Even as Judiciary panel spars over Supreme Court vacancy, signs of civility
The Senate Judiciary Committee is ground zero for many of America’s most controversial issues – which is exactly why respect is so important, say some lawmakers.
J. Scott Applewhite/AP
Republican Sen. Orrin Hatch looked away from his prepared remarks. “Mr. Chairman,” he said Thursday, addressing Sen. Charles Grassley, the GOP leader of the Senate Judiciary Committee. “I’m really concerned about this, because it seems to me, this is a presidential election mess.”
He was talking about the highly contentious issue of filling a US Supreme Court vacancy in a presidential election year. “I’ve never seen the country more at odds, more on edge about a presidential nomination process,” the senator from Utah went on. Given those circumstances, he concluded, Republicans have “every right” to wait on filling the vacancy left by the death of conservative Justice Antonin Scalia last month.
Then it was Democrat Sen. Dianne Feinstein’s turn. She pushed the button on her microphone. Somberly, the Californian turned to Chairman Grassley – who has been under scathing criticism from Democrats for refusing to even hold a hearing on a nominee. In a senatorial tone, she expressed her “great respect” for him “and for most of my colleagues on the other side.”
A bipartisan chuckle rippled among the senatorial aides, and turned into an outburst of laughter among the senators, including the Republican chairman from Iowa. Everyone had picked up on the “most” qualifier that signaled the partisan reality – but also civility – that characterizes one of the Senate’s most contentious committees.
Let it not be said that the Judiciary Committee’s senators can’t laugh or work together, even in the most difficult times. On the same day that they lined up their arguments for and against dealing with a Supreme Court nominee, they also joined their colleagues in a 94-to-1 vote to approve a bill to help states combat opioid and heroin abuse.
The bill had passed out of Judiciary unanimously on Feb. 11 – one of 21 that have cleared the committee with bipartisan support so far this session.
Indeed, despite the deep division over the nomination, Democrats and Republicans on the committee are still working to get a bipartisan criminal-justice reform bill to the floor for a vote.
“We get a lot of things done that people don’t know about,” said Senator Hatch in an interview after the committee’s meeting – its first full debate on the nomination issue since Justice Scalia’s death and the announcement that Senate Republicans would not take up a nominee until the next president is in power.
Given the intensity of the politics surrounding the debate, one might have expected some table pounding or at least very heated exchanges at Thursday’s meeting – which was packed to the point of overflow in anticipation of fireworks. It was, instead, a largely respectful, sometimes humorous, exchange.
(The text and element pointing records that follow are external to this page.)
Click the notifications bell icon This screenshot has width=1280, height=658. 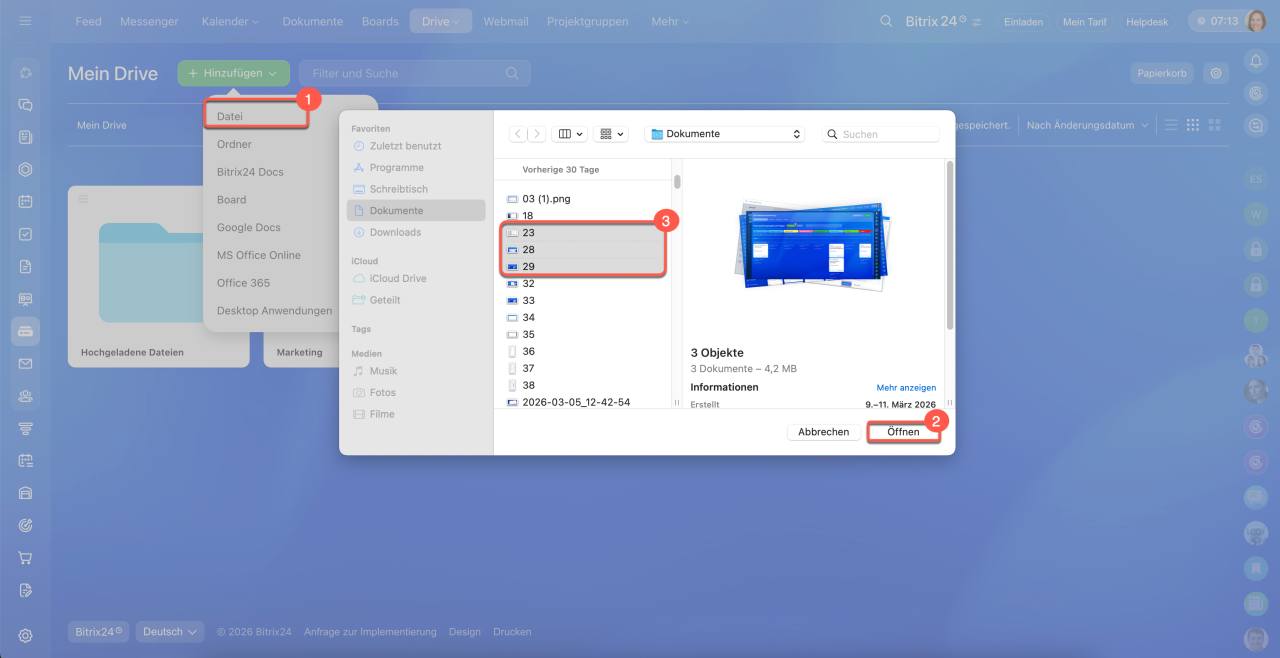(x=1256, y=61)
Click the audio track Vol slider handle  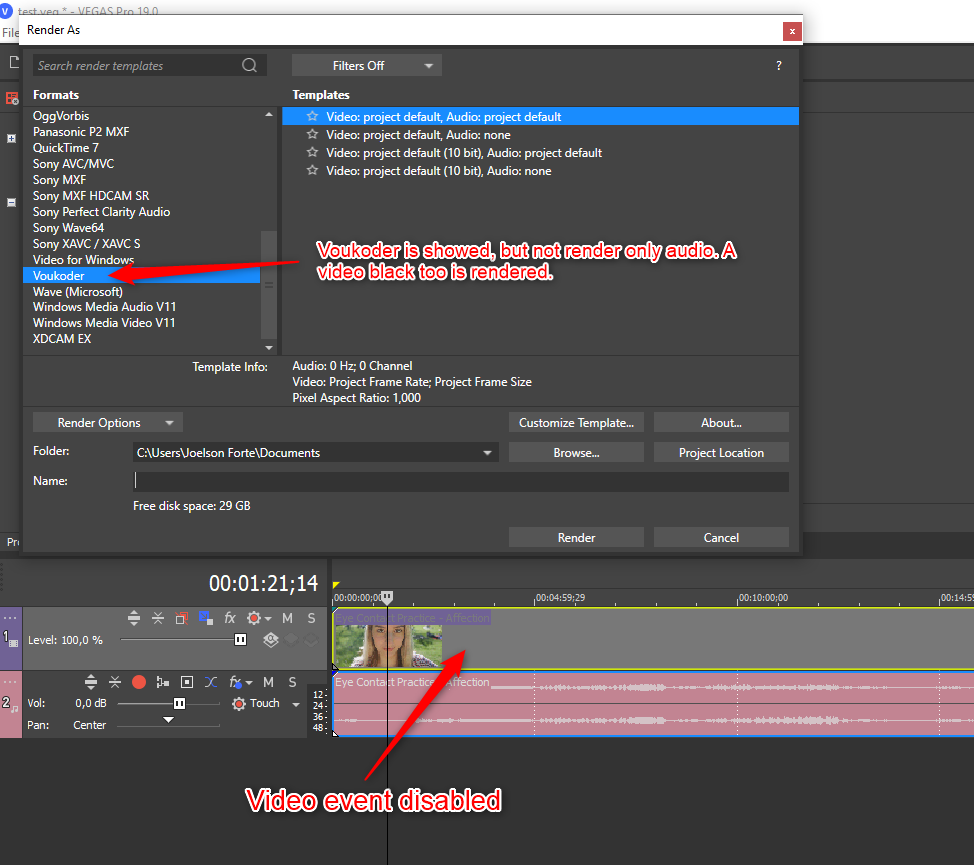coord(179,703)

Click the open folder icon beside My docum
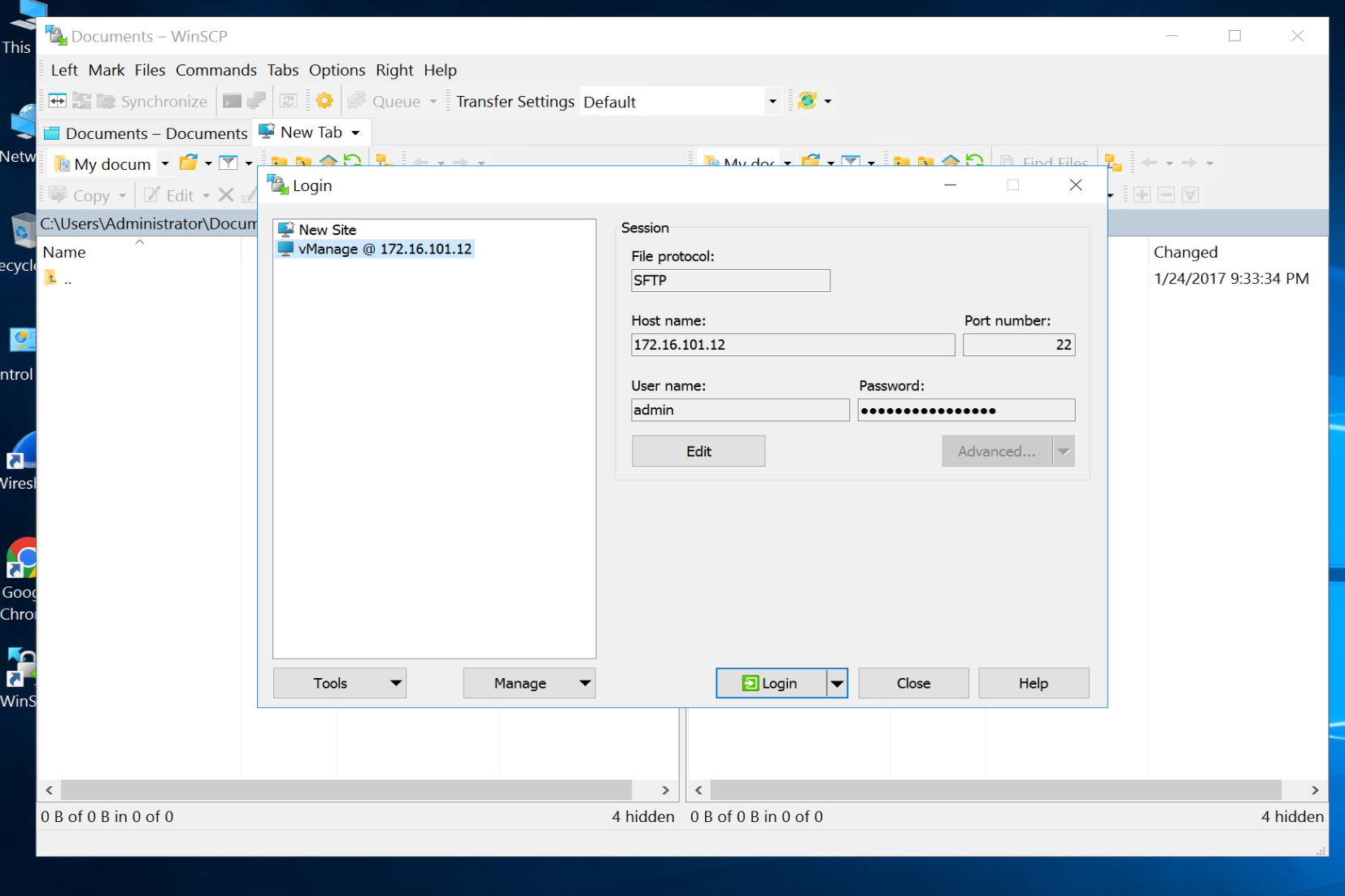tap(189, 163)
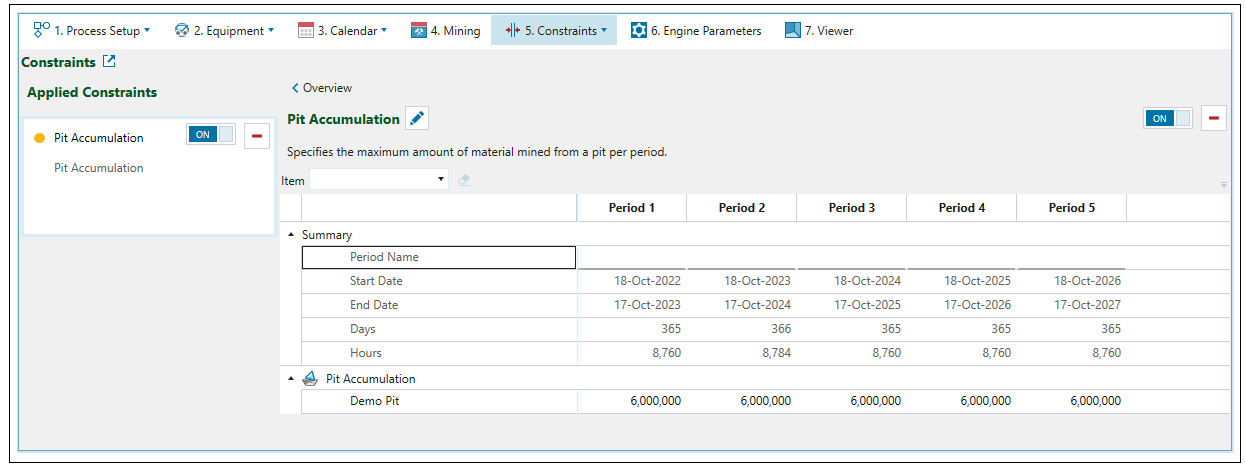Image resolution: width=1246 pixels, height=468 pixels.
Task: Open the 3. Calendar menu
Action: pos(342,31)
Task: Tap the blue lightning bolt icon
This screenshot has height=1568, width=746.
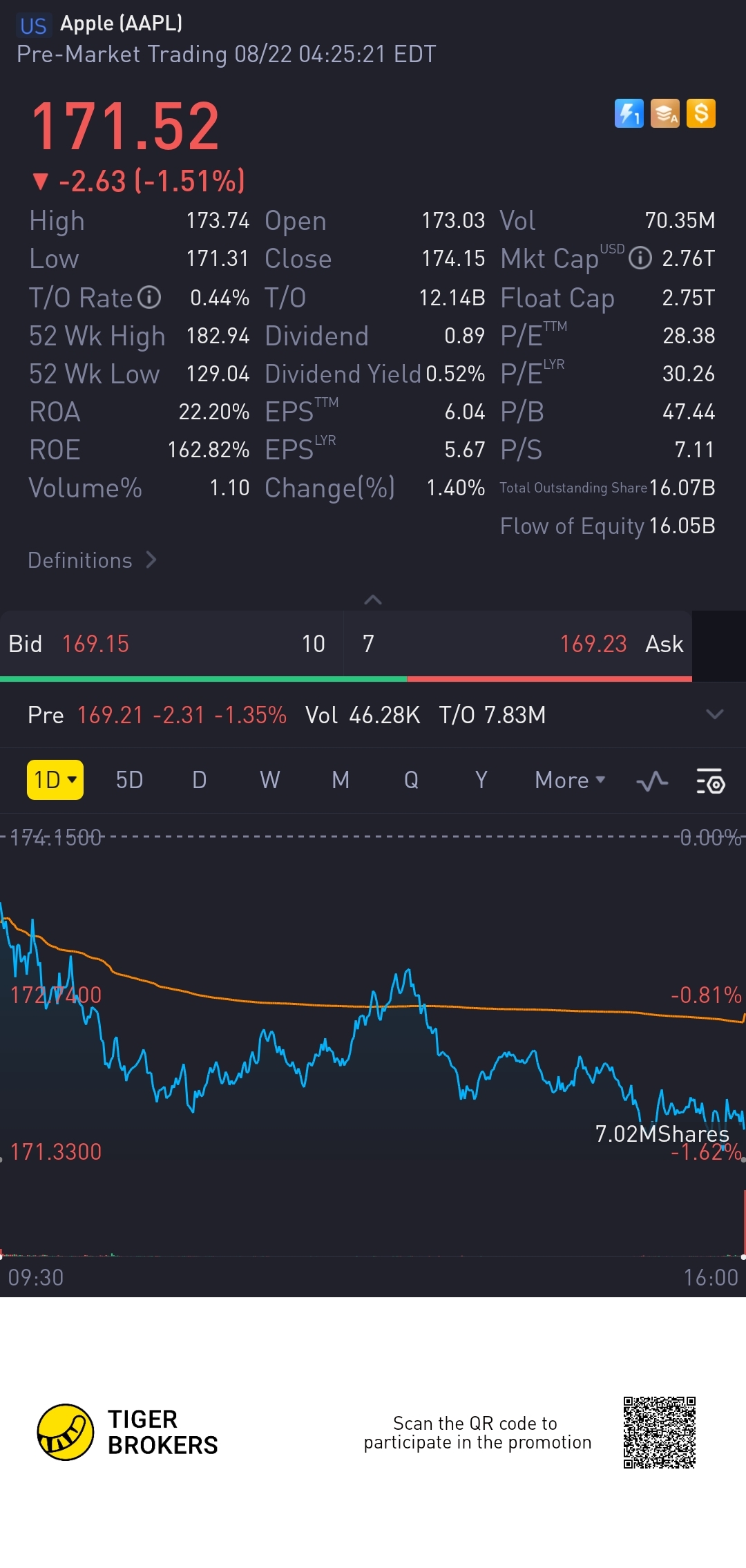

The senators voiced sharply different views, but they listened to one another and mostly stuck around for the debate.
“What we’re trying to do is hold out the hope that cooler heads will prevail on the Republican side,” said minority whip Sen. Richard Durbin (D) of Illinois, in an interview. “I believe that public sentiment favors a hearing and a vote. And I believe that Senator Grassley, for example, is going to hear it back home. There may come a moment when they decide to try a different approach, so we tried to set the stage for that to happen.”
Not a chance, Grassley said during the meeting.
The Senate Judiciary Committee is ground zero for many of America’s most controversial issues. Abortion, crime, pornography, school prayer, civil rights – all have crashed like “waves” upon its paneled walls, as one senator put it. As Hatch said, “the committee is built to argue.”
Which is exactly why respect is so important, say Hatch and others.
“There is a recognition on the part of all of the leaders of the committee that civility is especially critical when dealing with issues like this,” says Mark Gitenstein, an attorney in Washington who served as chief counsel to the Judiciary Committee for the Democratic majority under then-chairman Joe Biden.
Mr. Gitenstein had a front seat at President Reagan’s nomination of conservative Robert Bork for the Supreme Court – who crashed and burned under withering fire from Democrats. Yet Gitenstein calls Grassley a “statesman” who recognizes that an agreement to disagree is crucial to making the Senate function.
But that doesn’t take one jot away from the serious nature of the nomination clash itself, which Gitenstein calls “the continuation of a 30-year war over the Supreme Court.”
Beneath the senators’ mostly calm citations of the Constitution and history, of judicial precedent and public consequences of a long vacancy, rhetorical fingers are pointed like missiles at the other side, with Republicans blaming Democrats and vice versa.
Sen. Lindsey Graham (R) of South Carolina said that they are setting a precedent for the last year of a president’s second term – and perhaps even the fourth year – to be off limits for future nominations to the highest court in the land.